In the year 5486 (1725-1726) he is recorded as serving as a rabbi or judge of Yavoriv. Apparently, after this he served as rabbi of Prague, as did other members of his family.

==Works==
R. Altschuler saw that the study of Tanakh, Hebrew Bible, had become weak among European Jews and even among scholars. Believing that the reason for this was the lack of a sufficiently simple and clear commentary, he wrote his commentary "Metzudat David" to fit this need. The commentary covers all Neviim and Ketuvim except for Ruth, Lamentations, and Esther. It is principally based on the commentary of Radak, but includes ideas from many other previous commentators. According to the Hida, these sources include Rashi, Ibn Ezra, Ralbag, Moshe Alshich, Saadiah Gaon and Ramban. The commentary was published in Zhovkva in 1753, and later published a second time before his death.

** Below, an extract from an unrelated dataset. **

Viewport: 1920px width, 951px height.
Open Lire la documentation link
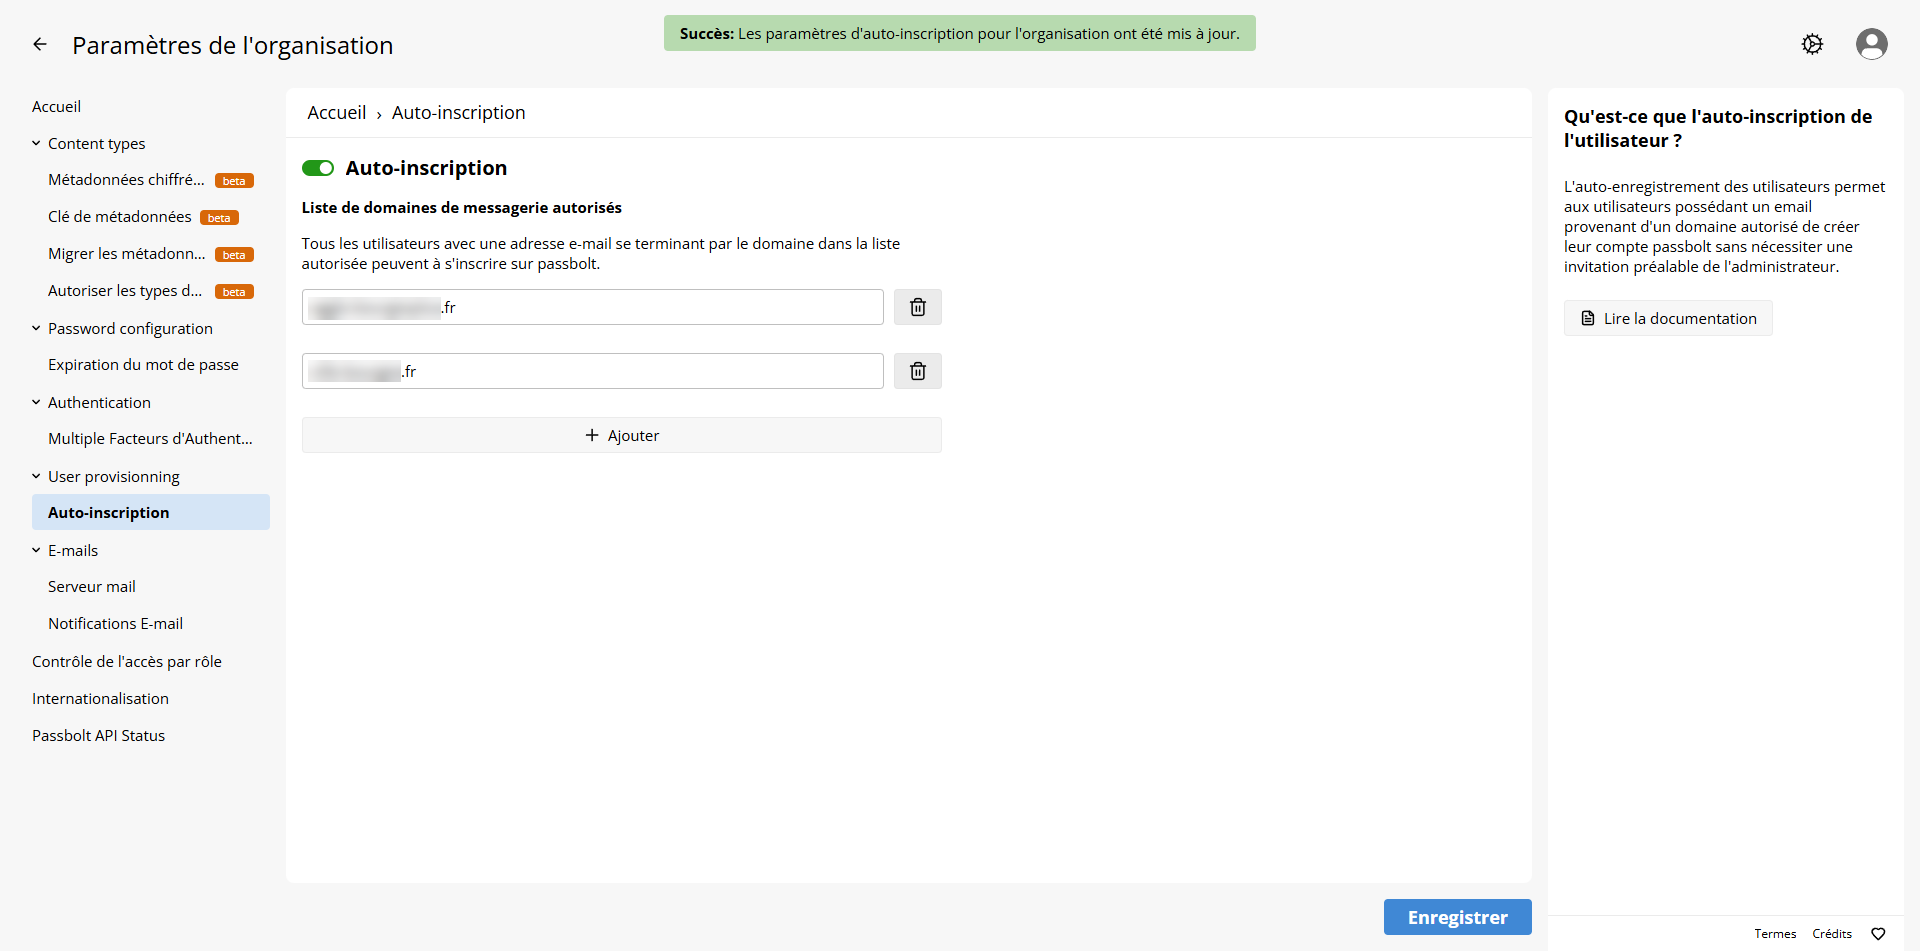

David's son Yechiel Hillel Altschuler also served as rabbi of Yavoriv, and finished his father's great work, and traveled extensively in Europe in order to publish and spread it. David published the commentary as one work, but Yechiel divided it into two works: Metzudat David which explains the meaning of the verses, and Metzudat Tzion which explains individual words and phrases. The two works are collectively known as the Metzudot.

In time the Metzudot became one of the basic commentaries on Neviim and Ketuvim, printed in most editions of the Hebrew Bible with commentators. See Yeshiva § Torah and Bible study.